I can't match the target you presented in a vented box model, not even neglecting to take into account thermal compression (which is very real at the power levels you propose) or any compression in the port. The BMS 18N850 drivers are not up to the task anyway.

Cheers

William Cowan

Hi William

Obviously thermal compression applies to all speakers, tapped horn, reflex or anything else :)

And if you're worried about this, 2 drivers in a reflex (needed to compensate for larger required driver displacement) will have lower power compression than 1 driver in a tapped horn...

Interesting you say the BMS drivers aren't up to the task (please explain, I'd love to know why) -- at least on their website they show response and distortion measurements taken at 1000W input power, which is more than I've seen from any other manufacturer.

Please don't get me wrong (excuse shouting) --

*** I THINK THE TAPPED HORN IS A GREAT IDEA!!!! ***

I'm just trying to figure out under exactly what circumstances it has an advantage over a more conventional design with the same size and cutoff -- because it doesn't seem to for the case I'm looking at, which makes me wonder where it does (maybe big arrays, maybe only for very high efficiency which means very big boxes -- where exactly?)

Tom's comparison of a tapped horn with a single driver reflex (on his website) unsurprisingly shows a big advantage for the tapped horn. My comparison with dual driver reflex seems to show no real advantage (excluding the possible port compression issue) , which is what I found surprising.

The tapped horn undoubtedly squeezes more out of a single driver than a reflex or similar box. But don't be blinded by this, in the real world you also need to remember that it takes a lot more time and effort (=money) to design, and the box is a lot more difficult (=time+effort=money) to build.

So it's only fair to allow more money to be spent on the drivers in a reflex compared to a tapped horn to make up for this -- after all, if this wasn't the case Tom's tapped horns would sell for less than decent double-18 reflex boxes, and this clearly isn't the case :)

For hobbyists who count time, effort and wood as free (which I guess includes me) this isn't the case -- and from an engineering point of view it's very satisfying to squeeze as much performance as possible out of a given driver.

On the other hand I started with the dual 18N850 design a couple of years ago (total design time, a few minutes), and have spent a lot of time since -- because I thought the tapped horn must be able to do better than something this simple -- playing with tapped horn designs with every driver I could find (and some I can't any more like the PA-5100), without being able to come up with anything better. This was all very interesting but without a positive result...

I'm not putting forward "the challenge" to get someone to design a better speaker for me which I can then rip off -- I already said right at the beginning why -- for my particular circumstances -- there was an advantage with a reflex (being able to pack the FOH tops inside) which obviously won't apply to most people.

I just want to figure out under what circumstances the tapped horn wins in a fair fight -- which means a better size/efficiency/cutoff/cost tradeoff, not just getting the most out of one driver in a big box.

▶ [A run of records]
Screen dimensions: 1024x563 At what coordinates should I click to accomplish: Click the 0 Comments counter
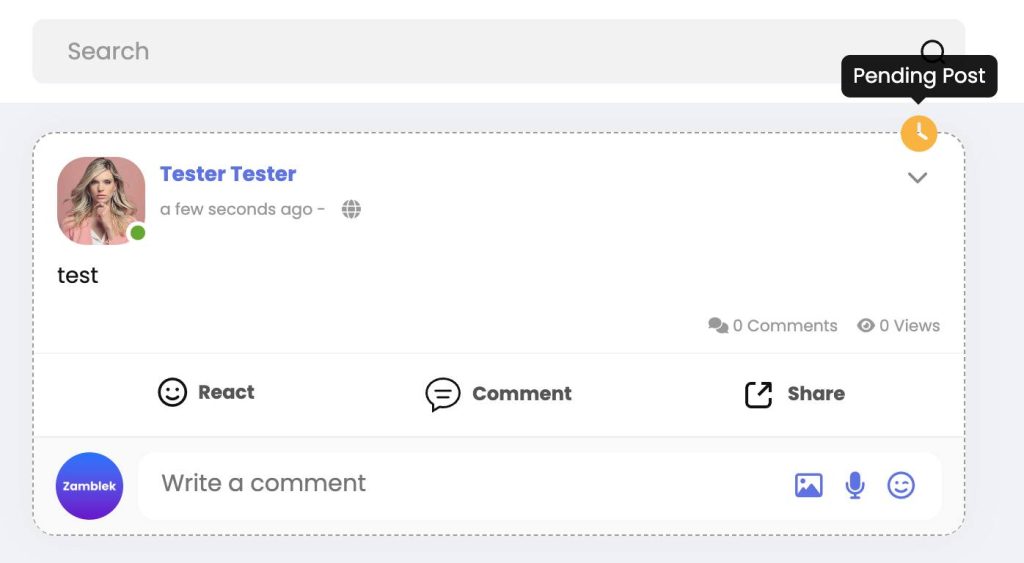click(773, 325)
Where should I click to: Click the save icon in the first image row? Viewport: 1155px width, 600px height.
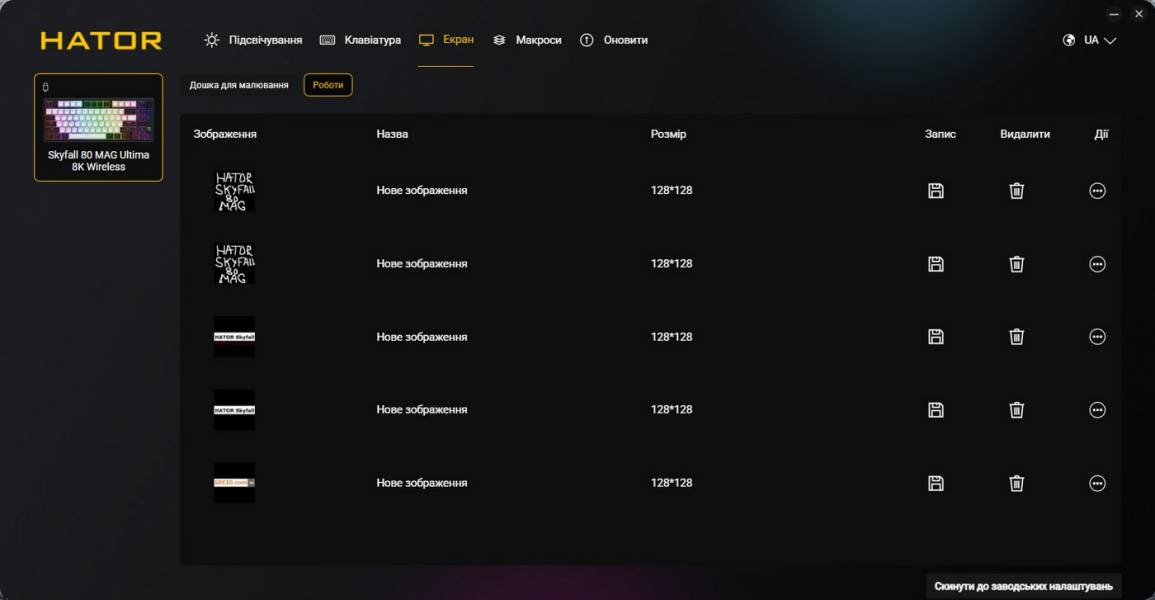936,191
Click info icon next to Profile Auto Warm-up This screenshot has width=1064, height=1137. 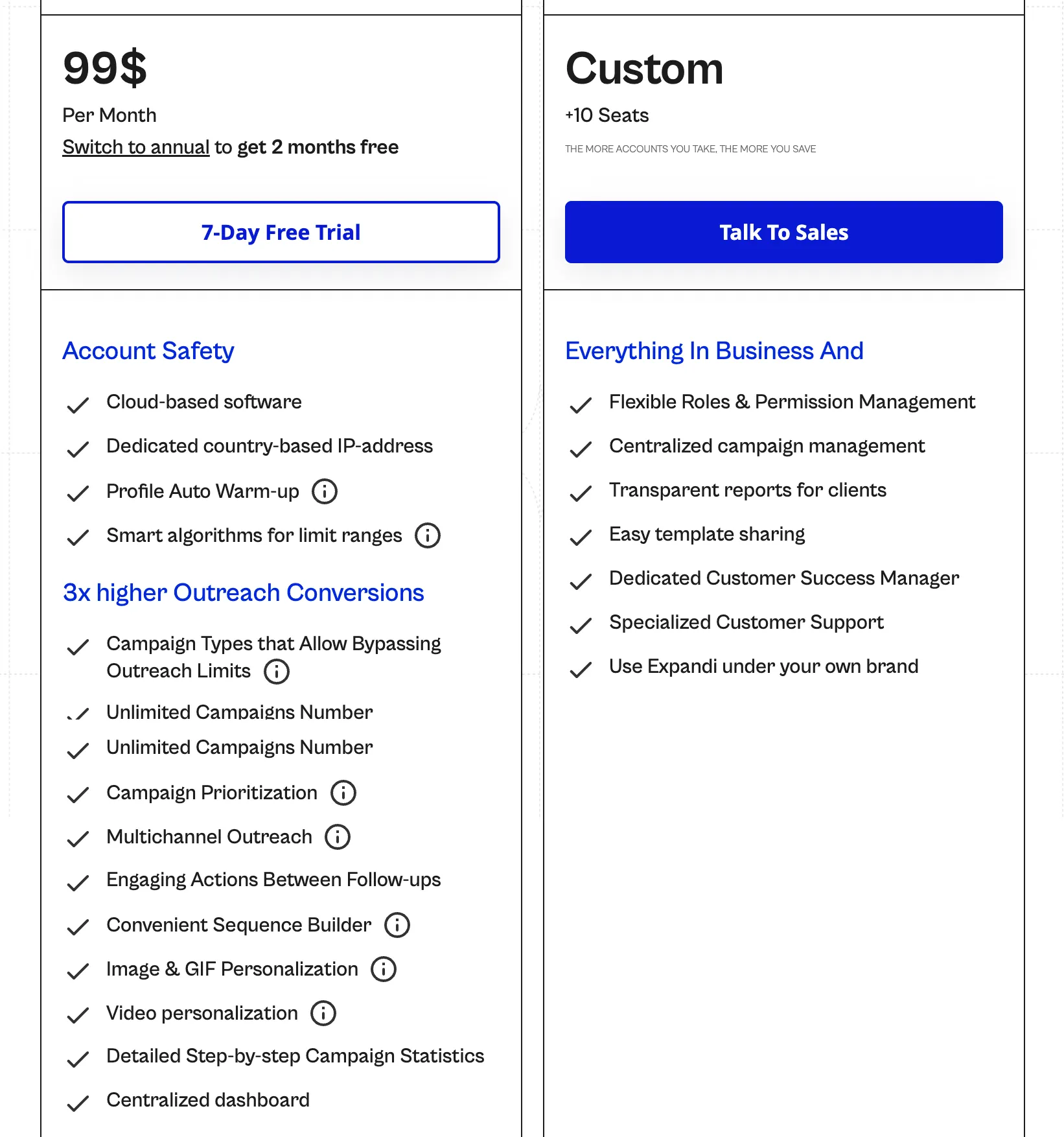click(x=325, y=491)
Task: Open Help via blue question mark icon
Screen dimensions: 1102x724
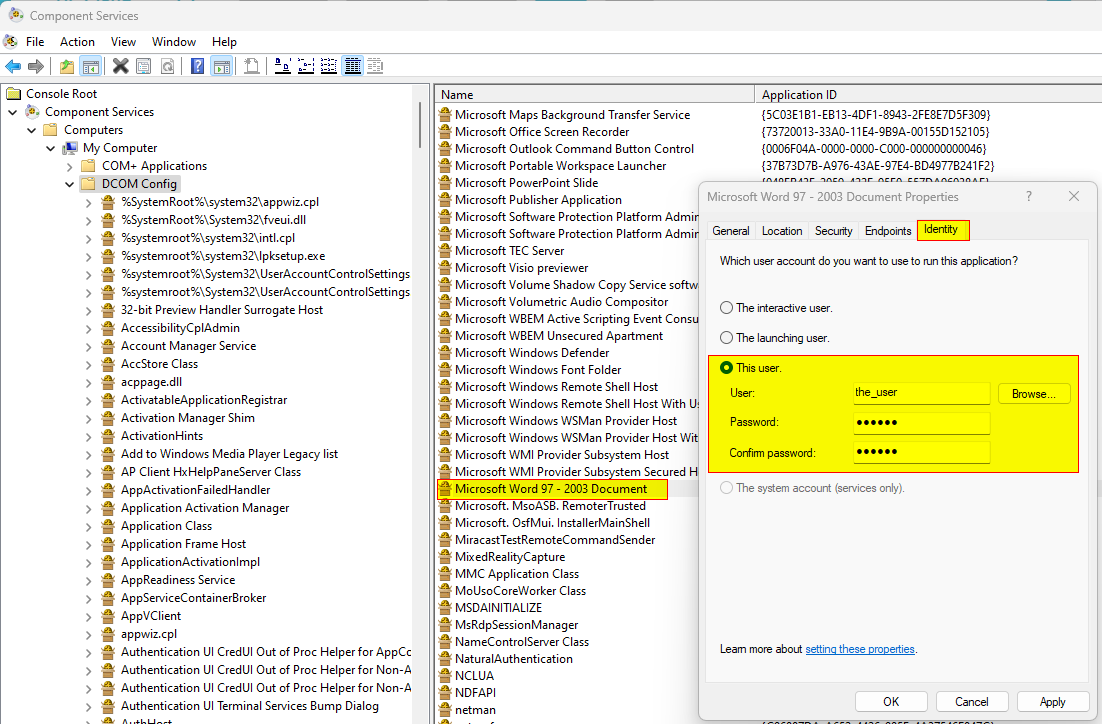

▶ [Requirements]
a: Translate this sentence from the tapped horn discussion into Spanish: "The tapped horn undoubtedly squeezes more out of a single driver than a reflex or similar box."
b: In the tapped horn discussion, at what input power does the BMS website show its response and distortion measurements?
c: Please continue the tapped horn discussion from where it stops, keeping the same voice.
The records come from a different source than the text.

▶ [Answer set]
a: Sin duda, el tapped horn le saca más rendimiento a un solo driver que un reflex o una caja similar.

b: At 1000W input power.

c:
Ian
 
cowanaudio said:
G'day again Ian

I'm not about to do an exhaustive search for drivers, but it strikes me the little Peerless 830564 will pretty much match, driver for driver, the beastly 18" BMS you used in your model, assuming the 12" is in a Tapped horn. Now I know both of us have not included thermal compression issues and you have not included your port losses. The Peerless driver is worth 1/2 what the BMS is worth.

Have a look at the following model. If you have a wall, or better, a corner you can use to load the sub into, you will find that the little tapped horn will actually beat the big dual 18" sub, with 1/2 the applied power. No, I know the Peerless 830564 is not going to survive a pro sound environment for long (It's a HiFi Driver) but a driver along the lines of the LAB12 with the same specs as the peerless driver would not be too hard to build. It would give more output too, because of a slightly higher x-max.

I'm using the 830564 tapped horn at home at the moment, and it is very strong, even compared to the two big 18LW1400 based Vented boxes, with a total external volume of 880L (shown above).

Fun little exercise, it'll be interesting to see what the others come up with.

Cheers

William Cowan

Hi William

Thanks for the figures -- I assume you're still just inside Xmax at 72V?

It looks like your efficiency is about the same as the reflex, maximum output is a couple of dB lower, cutoff frequency is about 10% higher.

Which is *exactly* the kind of annoying thing I kept finding... :)

Cheers

Ian

P.S. Like I said, the 18LW1400 is nowhere near the optimum driver for a 22Hz reflex, so it's not surprising your 830564 tapped horns beat it.
 
Iand, here is an image of your TH design from post #1219 and #1220, captured (in grey) with the same non tapped horn in the foreground. This was done by saying 'no' to 'do you want to do a tapped horn'.

I noticed this similarity when using Leach's formulas to design a front horn of 1000L (35' ^3). I converted it simply to a TH, and found the bass had comparable extension and level, the displacement and max SPL was similar etc.

If I changed the length of the TH and the front horn, the response/extension was compromised equivalently in both cases. I could not reduce the CSA of the TH without compromising the quality of the passband response, and reducing the front horn similarly produced a comparable increase in passband ripple.

As I believe MaVo was saying (before I interrupted with resonators), is there a magic combination of specs that can produce a TH of notable benefit?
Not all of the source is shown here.